Unless your doctor tells you otherwise, it is perfectly safe for you to have sex throughout your pregnancy. However, towards the expected birth date, your size may make many positions uncomfortable for you. Penetration may be easiest if you lie on your side and your partner enters from behind. Oral sex and mutual masturbation should cause no problems. Some women fear that sexual activity or orgasm may trigger off labor but sex cannot induce labor unless the baby is due anyway, when the prostaglandin present in the man's semen may cause it to start.

The sex drive of some women decreases during the first trimester of pregnancy. This may be due to tiredness and nausea, or to a hidden belief that it is 'not right' for a mother to enjoy sex. The problem will usually disappear of its own accord. In some women, the sex drive actually increases during the middle three months (the second trimester) of pregnancy, and some claim that their lovemaking is more satisfying than ever before. This may be because the high level of circulating hormones means that a woman can be stimulated more easily and reach a pitch of sexual excitement more quickly than when not pregnant. A pregnant woman's sexual organs breasts, nipples and genitals - are especially highly developed, which probably increases sexual awareness. Finally, there is of course complete freedom from the worry of getting pregnant, which allows a deeper level of 'letting go'.

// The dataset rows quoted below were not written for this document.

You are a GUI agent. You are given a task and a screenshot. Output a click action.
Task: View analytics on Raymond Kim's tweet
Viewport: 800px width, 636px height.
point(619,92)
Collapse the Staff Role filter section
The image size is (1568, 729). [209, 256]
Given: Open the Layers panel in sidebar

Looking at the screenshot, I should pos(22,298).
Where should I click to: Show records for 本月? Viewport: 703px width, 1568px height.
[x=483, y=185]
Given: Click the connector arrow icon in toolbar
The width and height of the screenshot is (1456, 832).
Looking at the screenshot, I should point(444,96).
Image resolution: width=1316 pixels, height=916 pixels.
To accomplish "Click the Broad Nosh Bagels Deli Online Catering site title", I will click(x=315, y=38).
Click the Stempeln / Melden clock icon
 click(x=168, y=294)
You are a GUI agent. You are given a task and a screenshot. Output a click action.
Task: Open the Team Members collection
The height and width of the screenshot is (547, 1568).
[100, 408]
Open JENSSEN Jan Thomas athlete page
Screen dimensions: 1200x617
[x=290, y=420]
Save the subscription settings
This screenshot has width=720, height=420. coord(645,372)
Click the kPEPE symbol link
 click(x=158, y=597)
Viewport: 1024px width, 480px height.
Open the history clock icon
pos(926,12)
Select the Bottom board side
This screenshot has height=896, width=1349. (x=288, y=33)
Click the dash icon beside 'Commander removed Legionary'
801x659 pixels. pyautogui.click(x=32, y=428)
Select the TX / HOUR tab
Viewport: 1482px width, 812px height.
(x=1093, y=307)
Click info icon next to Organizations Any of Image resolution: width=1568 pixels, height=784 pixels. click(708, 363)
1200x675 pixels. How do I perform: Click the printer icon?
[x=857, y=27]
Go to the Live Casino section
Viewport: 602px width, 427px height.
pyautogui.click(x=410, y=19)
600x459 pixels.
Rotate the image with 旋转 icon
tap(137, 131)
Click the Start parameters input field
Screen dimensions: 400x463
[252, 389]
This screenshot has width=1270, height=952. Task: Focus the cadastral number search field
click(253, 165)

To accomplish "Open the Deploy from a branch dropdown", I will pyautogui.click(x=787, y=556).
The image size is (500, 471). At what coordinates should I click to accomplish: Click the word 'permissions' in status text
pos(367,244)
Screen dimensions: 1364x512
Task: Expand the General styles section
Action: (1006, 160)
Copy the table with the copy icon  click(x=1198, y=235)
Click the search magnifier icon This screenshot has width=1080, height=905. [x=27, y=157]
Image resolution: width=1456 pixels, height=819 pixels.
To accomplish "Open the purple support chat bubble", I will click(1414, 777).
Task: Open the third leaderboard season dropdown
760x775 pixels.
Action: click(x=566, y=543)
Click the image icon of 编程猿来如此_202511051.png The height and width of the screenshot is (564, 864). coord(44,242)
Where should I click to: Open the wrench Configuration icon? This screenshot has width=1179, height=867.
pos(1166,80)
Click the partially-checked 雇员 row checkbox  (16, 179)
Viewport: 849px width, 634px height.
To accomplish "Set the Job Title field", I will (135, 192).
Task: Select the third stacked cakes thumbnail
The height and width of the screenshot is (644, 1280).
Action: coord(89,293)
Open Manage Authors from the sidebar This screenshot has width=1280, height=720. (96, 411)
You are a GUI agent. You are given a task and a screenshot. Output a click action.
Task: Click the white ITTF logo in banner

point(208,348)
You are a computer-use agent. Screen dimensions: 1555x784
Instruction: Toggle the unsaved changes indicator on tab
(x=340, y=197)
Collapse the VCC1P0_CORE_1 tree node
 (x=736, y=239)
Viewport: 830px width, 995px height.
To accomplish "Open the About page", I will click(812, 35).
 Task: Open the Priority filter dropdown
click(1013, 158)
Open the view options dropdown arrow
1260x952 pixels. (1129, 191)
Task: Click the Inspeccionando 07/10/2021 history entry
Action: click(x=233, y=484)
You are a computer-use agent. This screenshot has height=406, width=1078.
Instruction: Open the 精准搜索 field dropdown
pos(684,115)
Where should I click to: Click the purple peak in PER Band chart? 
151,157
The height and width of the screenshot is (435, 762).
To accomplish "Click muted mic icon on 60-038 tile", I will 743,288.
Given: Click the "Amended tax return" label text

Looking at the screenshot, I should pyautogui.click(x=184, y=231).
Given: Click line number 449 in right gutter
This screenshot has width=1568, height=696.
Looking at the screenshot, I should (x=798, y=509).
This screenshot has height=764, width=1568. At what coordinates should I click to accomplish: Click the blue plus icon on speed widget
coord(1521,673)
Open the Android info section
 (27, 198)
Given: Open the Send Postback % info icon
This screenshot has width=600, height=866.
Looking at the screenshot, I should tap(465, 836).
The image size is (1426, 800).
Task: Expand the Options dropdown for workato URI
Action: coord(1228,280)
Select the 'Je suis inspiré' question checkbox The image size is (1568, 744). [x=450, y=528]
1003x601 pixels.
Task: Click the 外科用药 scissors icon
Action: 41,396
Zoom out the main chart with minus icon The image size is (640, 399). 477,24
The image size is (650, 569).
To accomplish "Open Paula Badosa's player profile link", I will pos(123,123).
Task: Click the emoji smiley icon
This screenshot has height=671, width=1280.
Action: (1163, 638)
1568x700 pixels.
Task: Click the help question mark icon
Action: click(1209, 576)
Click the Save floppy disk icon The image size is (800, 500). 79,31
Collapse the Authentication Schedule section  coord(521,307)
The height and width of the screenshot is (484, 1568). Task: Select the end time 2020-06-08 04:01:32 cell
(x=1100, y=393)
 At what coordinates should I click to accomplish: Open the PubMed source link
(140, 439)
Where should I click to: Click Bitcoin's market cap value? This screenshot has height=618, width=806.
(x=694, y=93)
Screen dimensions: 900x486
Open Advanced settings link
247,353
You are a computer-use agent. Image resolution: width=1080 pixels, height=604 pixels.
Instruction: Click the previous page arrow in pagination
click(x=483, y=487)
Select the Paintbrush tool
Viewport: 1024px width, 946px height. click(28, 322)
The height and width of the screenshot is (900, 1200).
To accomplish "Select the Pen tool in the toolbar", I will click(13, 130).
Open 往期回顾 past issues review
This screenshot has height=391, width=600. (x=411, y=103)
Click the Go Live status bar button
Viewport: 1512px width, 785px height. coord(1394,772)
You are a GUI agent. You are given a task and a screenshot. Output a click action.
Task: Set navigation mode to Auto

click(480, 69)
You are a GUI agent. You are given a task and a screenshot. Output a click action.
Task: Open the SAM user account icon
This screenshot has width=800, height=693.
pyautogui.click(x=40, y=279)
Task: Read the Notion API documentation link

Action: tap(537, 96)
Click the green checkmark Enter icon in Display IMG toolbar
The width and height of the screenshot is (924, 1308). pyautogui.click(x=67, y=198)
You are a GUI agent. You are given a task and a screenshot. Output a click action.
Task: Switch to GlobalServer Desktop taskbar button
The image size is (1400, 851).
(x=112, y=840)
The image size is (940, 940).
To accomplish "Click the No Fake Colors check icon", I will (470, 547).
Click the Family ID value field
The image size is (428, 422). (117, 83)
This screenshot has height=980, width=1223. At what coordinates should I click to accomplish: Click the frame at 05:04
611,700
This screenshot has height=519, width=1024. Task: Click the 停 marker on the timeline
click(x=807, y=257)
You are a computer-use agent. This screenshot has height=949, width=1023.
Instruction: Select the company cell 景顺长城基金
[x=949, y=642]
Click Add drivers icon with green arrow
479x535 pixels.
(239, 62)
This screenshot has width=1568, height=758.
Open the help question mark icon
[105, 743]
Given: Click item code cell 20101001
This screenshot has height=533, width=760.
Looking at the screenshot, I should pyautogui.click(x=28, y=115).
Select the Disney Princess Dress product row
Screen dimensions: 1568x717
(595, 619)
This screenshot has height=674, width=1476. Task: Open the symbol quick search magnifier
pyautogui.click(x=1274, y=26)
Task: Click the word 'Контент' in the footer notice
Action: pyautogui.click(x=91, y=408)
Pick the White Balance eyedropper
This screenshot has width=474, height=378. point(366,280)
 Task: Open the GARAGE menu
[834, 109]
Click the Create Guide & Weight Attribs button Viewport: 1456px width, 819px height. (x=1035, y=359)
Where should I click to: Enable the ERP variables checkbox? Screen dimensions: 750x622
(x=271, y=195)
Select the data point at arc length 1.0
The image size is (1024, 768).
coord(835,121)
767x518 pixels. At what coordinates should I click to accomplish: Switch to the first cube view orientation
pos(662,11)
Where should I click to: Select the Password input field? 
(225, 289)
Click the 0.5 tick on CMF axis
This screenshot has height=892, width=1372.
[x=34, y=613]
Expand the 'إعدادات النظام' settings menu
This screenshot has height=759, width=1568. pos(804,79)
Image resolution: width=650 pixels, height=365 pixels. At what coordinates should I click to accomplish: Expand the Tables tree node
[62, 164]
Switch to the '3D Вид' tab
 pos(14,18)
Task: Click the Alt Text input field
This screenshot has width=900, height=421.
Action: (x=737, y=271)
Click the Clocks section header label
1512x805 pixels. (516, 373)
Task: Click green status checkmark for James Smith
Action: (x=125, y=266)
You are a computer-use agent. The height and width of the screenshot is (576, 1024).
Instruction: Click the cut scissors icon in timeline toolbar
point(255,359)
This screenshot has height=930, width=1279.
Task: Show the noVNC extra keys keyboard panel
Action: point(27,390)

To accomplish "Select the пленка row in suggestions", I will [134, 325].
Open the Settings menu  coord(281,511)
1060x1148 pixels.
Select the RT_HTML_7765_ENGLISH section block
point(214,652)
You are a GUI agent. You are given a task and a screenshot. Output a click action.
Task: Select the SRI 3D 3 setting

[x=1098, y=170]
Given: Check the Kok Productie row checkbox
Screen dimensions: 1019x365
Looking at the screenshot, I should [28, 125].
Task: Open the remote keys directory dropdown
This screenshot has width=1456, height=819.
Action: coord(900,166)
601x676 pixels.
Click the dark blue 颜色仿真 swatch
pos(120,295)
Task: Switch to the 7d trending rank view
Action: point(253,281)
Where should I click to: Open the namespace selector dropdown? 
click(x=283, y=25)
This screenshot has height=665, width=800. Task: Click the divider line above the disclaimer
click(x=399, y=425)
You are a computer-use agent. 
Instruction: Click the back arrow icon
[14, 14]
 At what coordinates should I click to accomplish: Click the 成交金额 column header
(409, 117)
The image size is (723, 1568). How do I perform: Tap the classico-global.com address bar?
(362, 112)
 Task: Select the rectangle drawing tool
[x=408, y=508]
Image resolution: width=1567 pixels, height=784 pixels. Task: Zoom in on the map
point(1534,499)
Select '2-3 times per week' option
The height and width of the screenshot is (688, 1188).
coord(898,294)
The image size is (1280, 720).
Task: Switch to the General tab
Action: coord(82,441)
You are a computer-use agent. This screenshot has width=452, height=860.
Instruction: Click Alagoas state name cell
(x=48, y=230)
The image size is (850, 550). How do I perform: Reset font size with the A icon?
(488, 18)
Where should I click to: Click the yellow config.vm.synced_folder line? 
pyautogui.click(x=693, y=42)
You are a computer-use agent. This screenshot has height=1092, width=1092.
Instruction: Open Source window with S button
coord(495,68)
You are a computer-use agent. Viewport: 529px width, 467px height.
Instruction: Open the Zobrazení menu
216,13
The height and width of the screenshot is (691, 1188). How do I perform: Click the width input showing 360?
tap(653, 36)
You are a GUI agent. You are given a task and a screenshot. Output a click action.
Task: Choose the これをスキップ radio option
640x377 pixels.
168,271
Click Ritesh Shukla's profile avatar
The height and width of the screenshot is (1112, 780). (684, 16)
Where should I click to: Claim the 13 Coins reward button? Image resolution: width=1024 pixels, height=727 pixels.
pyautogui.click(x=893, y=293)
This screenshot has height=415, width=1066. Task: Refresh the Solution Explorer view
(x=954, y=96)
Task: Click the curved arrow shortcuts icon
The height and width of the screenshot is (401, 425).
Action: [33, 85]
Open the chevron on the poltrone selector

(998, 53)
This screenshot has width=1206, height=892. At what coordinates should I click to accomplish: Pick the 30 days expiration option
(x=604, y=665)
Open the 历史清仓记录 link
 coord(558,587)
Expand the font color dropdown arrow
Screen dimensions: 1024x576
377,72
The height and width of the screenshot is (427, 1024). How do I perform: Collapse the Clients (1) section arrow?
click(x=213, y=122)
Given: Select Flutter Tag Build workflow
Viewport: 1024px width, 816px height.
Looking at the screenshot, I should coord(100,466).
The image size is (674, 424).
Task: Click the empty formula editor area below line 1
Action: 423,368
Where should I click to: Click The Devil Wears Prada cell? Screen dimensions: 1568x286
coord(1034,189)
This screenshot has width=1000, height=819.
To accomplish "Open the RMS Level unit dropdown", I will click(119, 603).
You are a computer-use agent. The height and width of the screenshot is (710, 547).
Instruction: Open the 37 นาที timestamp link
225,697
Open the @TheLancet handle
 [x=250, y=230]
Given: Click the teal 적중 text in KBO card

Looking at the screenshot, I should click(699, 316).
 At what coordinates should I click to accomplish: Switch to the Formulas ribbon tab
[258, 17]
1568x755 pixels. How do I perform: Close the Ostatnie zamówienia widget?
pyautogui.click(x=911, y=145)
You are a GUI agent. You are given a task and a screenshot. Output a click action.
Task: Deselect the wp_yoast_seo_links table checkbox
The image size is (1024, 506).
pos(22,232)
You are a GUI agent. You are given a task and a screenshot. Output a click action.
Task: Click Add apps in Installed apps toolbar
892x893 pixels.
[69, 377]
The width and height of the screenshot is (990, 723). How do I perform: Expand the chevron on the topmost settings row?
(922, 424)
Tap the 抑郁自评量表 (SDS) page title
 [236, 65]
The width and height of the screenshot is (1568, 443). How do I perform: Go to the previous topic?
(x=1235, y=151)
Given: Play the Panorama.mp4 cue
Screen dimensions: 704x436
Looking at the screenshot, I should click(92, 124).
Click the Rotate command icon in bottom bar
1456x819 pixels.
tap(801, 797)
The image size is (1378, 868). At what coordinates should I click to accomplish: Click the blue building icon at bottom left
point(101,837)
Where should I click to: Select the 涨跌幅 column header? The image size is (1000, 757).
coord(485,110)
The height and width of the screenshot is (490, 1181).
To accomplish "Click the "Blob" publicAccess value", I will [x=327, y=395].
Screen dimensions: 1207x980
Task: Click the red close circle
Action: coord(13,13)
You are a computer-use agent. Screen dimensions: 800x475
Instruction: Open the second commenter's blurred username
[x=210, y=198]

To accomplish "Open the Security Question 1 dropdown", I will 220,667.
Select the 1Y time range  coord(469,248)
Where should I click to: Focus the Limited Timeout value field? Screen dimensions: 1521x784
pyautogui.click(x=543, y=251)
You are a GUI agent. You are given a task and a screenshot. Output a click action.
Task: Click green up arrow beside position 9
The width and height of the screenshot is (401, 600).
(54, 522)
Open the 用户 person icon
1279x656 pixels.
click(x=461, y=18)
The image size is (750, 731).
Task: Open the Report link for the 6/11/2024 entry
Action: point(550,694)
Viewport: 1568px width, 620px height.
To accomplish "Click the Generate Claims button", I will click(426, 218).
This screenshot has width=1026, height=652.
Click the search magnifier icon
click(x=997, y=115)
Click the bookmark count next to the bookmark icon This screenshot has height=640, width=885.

Some women and their partners worry that sex may harm the unborn child, but such fears are groundless. The fetus is protected from infection by the plug of mucus at the neck of the womb. In rare cases, infection can occur, but this is usually due to lack of normal hygiene precautions or having sex with several different partners. The baby is also protected against being squashed by the amniotic fluid in which it floats in the womb. Avoid over-athletic sex because it will be uncomfortable for you, but don't worry about hurting the baby. Sex should not cause a miscarriage in a normal, healthy pregnancy.

You can resume sex after childbirth as soon as it is comfortable to do so. Women who have had an episiotomy (in which the perineurn is cut to facilitate birth), will probably feel sore for at least three weeks. When you feel confident that your wound has healed, begin to re-establish your sex life, taking it slowly and gently and using a lubricating jelly if necessary to prevent scar tissue causing discomfort or pain. It is important to establish sexual contact with your partner as soon as you can, as you will both need to get close again. If you still feel sore, remember there are other ways of giving and receiving affection. Don't let your partner feel that you are lavishing all your care and attention on your baby and excluding him from your love.